> _What is being asked_
The answer is the line that contains "Instruction: Click the Notifications" followed by every later line of the entries below, each repeated exactly, and nothing else.

.....

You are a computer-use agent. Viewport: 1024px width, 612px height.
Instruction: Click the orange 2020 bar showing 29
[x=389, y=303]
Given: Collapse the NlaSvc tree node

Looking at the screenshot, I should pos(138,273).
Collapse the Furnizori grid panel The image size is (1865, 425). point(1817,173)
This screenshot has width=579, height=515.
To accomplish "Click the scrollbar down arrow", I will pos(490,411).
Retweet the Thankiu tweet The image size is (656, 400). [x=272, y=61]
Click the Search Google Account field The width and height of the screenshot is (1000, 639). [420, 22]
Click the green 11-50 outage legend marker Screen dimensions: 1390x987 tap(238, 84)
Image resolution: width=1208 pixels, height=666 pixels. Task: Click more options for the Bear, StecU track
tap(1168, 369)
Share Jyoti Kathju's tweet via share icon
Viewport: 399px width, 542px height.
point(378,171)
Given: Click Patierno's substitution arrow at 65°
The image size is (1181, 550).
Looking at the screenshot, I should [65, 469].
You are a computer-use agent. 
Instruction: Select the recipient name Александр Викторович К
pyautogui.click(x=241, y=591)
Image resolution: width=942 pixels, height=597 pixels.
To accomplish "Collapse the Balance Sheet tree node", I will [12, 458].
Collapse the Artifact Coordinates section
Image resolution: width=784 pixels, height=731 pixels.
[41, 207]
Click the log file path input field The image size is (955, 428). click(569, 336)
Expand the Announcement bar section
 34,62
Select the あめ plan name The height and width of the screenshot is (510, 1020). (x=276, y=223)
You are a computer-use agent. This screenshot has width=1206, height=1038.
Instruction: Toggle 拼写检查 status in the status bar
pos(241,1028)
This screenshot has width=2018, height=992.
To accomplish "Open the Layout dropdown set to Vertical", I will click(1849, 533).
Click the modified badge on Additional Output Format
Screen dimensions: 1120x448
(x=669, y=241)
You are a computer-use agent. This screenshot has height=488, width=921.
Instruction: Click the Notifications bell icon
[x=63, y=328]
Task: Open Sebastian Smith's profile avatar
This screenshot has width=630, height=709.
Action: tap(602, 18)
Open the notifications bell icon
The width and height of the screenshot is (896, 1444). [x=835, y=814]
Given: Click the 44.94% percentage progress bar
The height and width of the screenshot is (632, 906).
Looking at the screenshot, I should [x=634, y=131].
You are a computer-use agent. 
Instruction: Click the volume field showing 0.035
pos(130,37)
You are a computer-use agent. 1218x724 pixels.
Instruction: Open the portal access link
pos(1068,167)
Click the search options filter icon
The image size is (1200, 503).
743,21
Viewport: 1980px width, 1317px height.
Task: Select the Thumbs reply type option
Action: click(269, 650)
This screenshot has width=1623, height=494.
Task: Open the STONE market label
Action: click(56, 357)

.....

> _Answer for this exercise_
Instruction: Click the Notifications bell icon
[x=63, y=328]
Task: Open Sebastian Smith's profile avatar
This screenshot has width=630, height=709.
Action: tap(602, 18)
Open the notifications bell icon
The width and height of the screenshot is (896, 1444). [x=835, y=814]
Given: Click the 44.94% percentage progress bar
The height and width of the screenshot is (632, 906).
Looking at the screenshot, I should [x=634, y=131].
You are a computer-use agent. 
Instruction: Click the volume field showing 0.035
pos(130,37)
You are a computer-use agent. 1218x724 pixels.
Instruction: Open the portal access link
pos(1068,167)
Click the search options filter icon
The image size is (1200, 503).
743,21
Viewport: 1980px width, 1317px height.
Task: Select the Thumbs reply type option
Action: click(269, 650)
This screenshot has width=1623, height=494.
Task: Open the STONE market label
Action: click(56, 357)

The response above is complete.